A procedure called “dual line-ups” can be used to identify those prone to make an incorrect identification. Eyewitnesses are first shown a “blank line-up”, which contains no suspect, and are given the instruction that the culprit might or might not be present. If they have not been lured into making a false identification, i.e. they do not identify anybody in the “blank line-up”, they are then shown an actual line-up with a suspect present. Eyewitnesses who saw a staged crime and who were shown a “blank line-up” and rejected it were far less likely to make a false identification in the following actual line-up than those who were lured by the “blank line-up” to make an incorrect identification. Wells, G. (1984). The psychology of line-up identifications. 14 Journal of Applied Psychology 89.
Standard procedure in most police departments for many years was to present all of the members of the line-up or all of the photos in the photo-spread to the crime witness simultaneously. Given the research discussed above, psychologists began to wonder whether a sequential viewing procedure would be better, in which the crime witness is shown each person one at a time, and is asked after being shown each line-up member or each photo, “Is this the person?” By forcing the witness to make a yes or no decision for each line-up member or photo without knowing what the remaining members or photos look like, the witness is forced away from making relative judgments, and made to rely on a comparison of his actual memory with the person being viewed. This could serve to combat the high numbers of false identifications that happen during simultaneous procedures. Numerous experiments have been conducted comparing simultaneous procedures to sequential procedures, and the results have shown that the sequential procedures result in more accuracy. See Wells, G., et al (1998). Eyewitness identification procedures: Recommendations for line-ups and photo-spreads. 22 Law and Human Behavior 1, page 13.

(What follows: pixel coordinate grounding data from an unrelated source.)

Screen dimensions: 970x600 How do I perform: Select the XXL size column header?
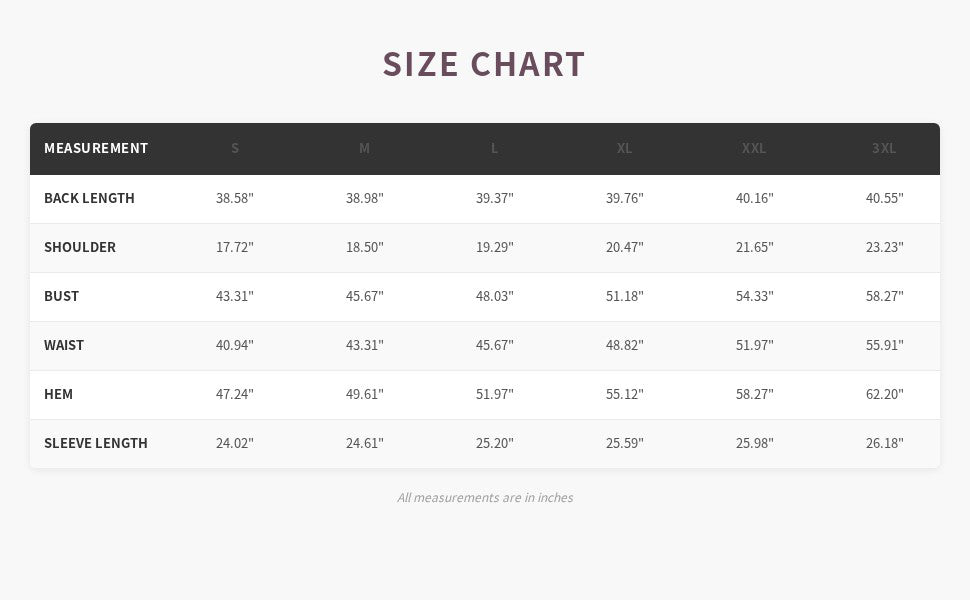coord(754,148)
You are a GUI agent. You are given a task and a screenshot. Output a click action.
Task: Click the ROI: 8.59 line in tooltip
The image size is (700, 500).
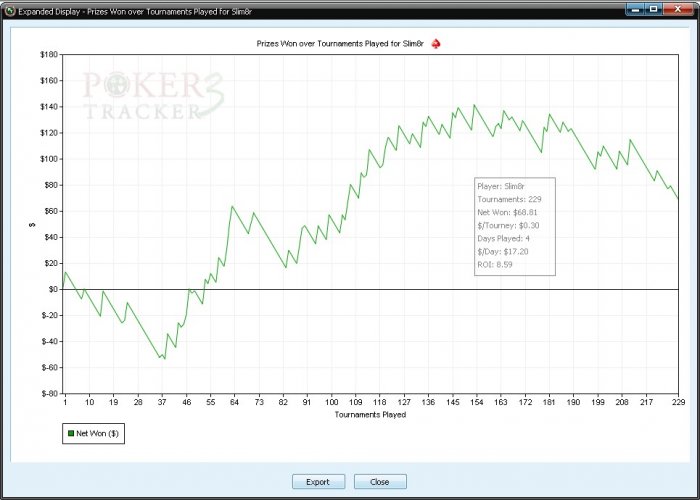coord(495,264)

Cutler and Penrod review a large number of studies comparing sequential and simultaneous presentation. Cutler, B. & Penrod, S. (1995). Mistaken identification: the eyewitness, psychology, and the law, Cambridge Univ. Press, Cambridge, pp. 127-135. They conclude that presentation style minimally influences identification performance when the true culprit is present in the lineup or photo-montage. However, when the culprit is not present in the line-up or photo-montage sequential presentation substantially reduces false identification compared to simultaneous presentation. Sequential presentation reduces the influence of clothing, foil and instruction biases, and appears to comparably influence identification performance among adults and children. Cutler and Penrod believe that simultaneous presentation is a “suggestive” procedure, because it serves to enhance the probability the witness will make an identification, whether correct or incorrect.

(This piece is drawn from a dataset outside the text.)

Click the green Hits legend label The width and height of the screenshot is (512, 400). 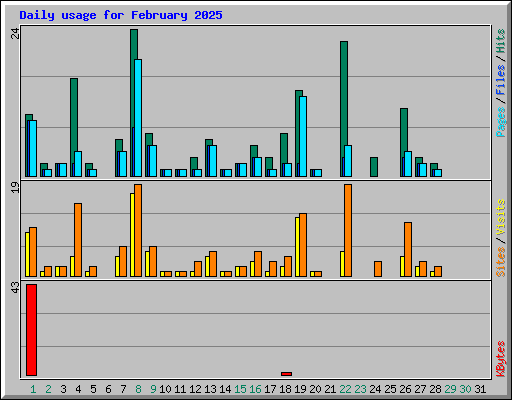(x=501, y=41)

A large number of experiments have addressed the question of the relationship between the accuracy of a witness’s identification and the amount of confidence that person expresses in his identification. Surveys of defense attorneys and prosecutors show that lawyers believe witnesses who are more confident about their identifications are likely to be more accurate. Furthermore, surveys of the public in various countries have also shown that witness confidence is correlated with accuracy. For a review of survey data, see Wells, G., et al (1998). Eyewitness identification procedures: Recommendations for lineups and photo-spreads, 22 Law and Human Behavior 1, page 15.

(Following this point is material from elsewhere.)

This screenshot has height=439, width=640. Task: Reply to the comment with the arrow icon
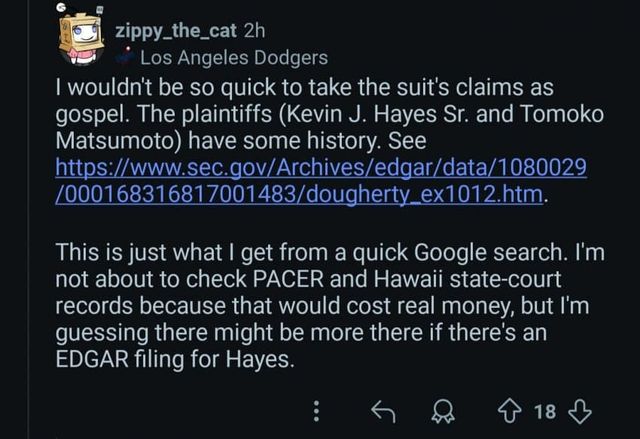click(380, 411)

In experiments using staged crimes, eyewitnesses are examined and cross-examined, and mock juries view their testimony. The mock jurors are then asked to rate the eyewitnesses as to how accurate they believe them to be. Jurors beliefs about witness accuracy correlate significantly with witness confidence, but did not correlate significantly with the actual accuracy of the witness. See for example, Wells, G., et al (1979). Accuracy, confidence, and juror perceptions in eyewitness identification. 64 Journal of Applied Psychology 440, in which 80% of the accurate eyewitnesses were classified as accurate by the jurors, but only 20% of the inaccurate eyewitnesses were classified as inaccurate by the jurors (four out of five false identifications were believed). This occurred because confident eyewitnesses were believed even though confident witnesses were no more likely to be accurate than those who were not confident. See also Lindsay, R., et al (1989). Mock juror belief of accurate and inaccurate eyewitnesses: a replication. 13 Law and Human Behavior 333; Lindsey, R., et al (1981). Can people detect eyewitness identification accuracy within and between situations? 66 Journal of Applied Psychology 79.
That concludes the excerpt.